Theoretical and clinical literature addressing psychological distress has focused on individuals’ attention to and repetitive negative thinking about distressful events (Figueroa et al., 2019; Mazzer et al., 2019). As a result, a critical component that facilitates the therapeutic progress of psychological distress is to modify individuals’ cognitive evaluations of the distressful event and to discontinue their subsequent negative thoughts afterward. One such component that has received strong theoretical and empirical support for coping with psychological distress is mindfulness (Ma et al., 2018; Zhang et al., 2020a, b).

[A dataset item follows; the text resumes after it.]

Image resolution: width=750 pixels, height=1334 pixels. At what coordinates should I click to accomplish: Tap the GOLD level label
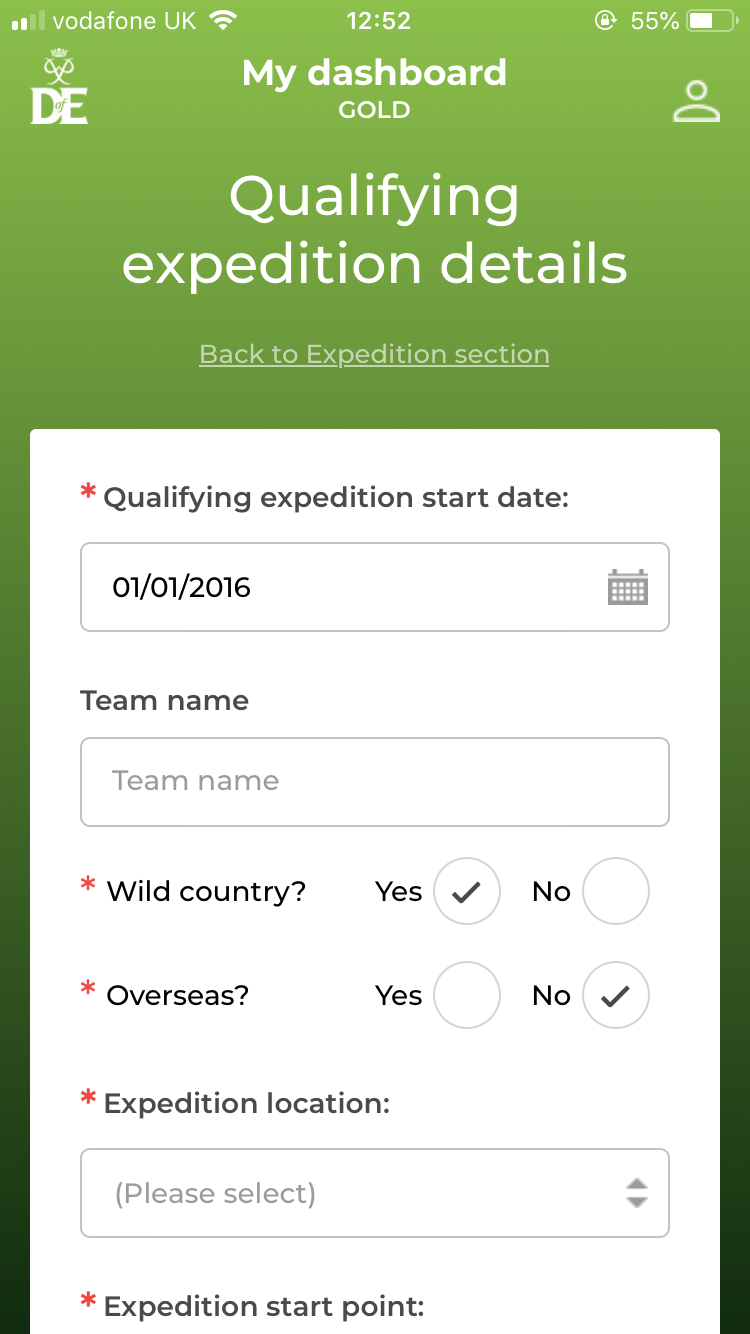coord(374,110)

Mindfulness helps individuals focus on the present in a non-judgmental way, break the constant connectivity to one’s malfunctioning cognitive patterns, and disengage oneself from existing perceptions, emotions, and distressful behaviors (Baer, 2010; Garland et al., 2015; Langdon et al., 2011; Shapiro et al., 2006). For example, the overwhelming news reporting of COVID-19 may be a constant reminder for stay-at-home residents that is likely to trigger psychological distress. Through the use of mindfulness, residents may appraise this news reporting differently and, consequently, distance themselves from persisting health worries and anxieties. Therefore, it is reasonable to expect that the use of and engagement in mindfulness is likely to alleviate psychological distress among Chinese residents who are staying at home.

Given the critical role of mindfulness in redirecting attention from anxiety-provoking COVID-19 to an alternative and neutral appraisal of the global pandemic, the intervention aims to enhance awareness of and pay attention to the present and break the continuous negative rumination about COVID-19 to relieve psychological distress. The practice of paying attention to the present, through a mindfulness-based intervention, plays an essential role in reducing depressive symptom severity (Lönnberg et al., 2020; Shapiro et al., 1998), anxious mood (Kabat-Zinn, 1982; Watanabe et al., 2019), rumination (Chiesa et al., 2014; Deyo et al., 2009), and psychological distress (Perez-Blasco et al., 2013).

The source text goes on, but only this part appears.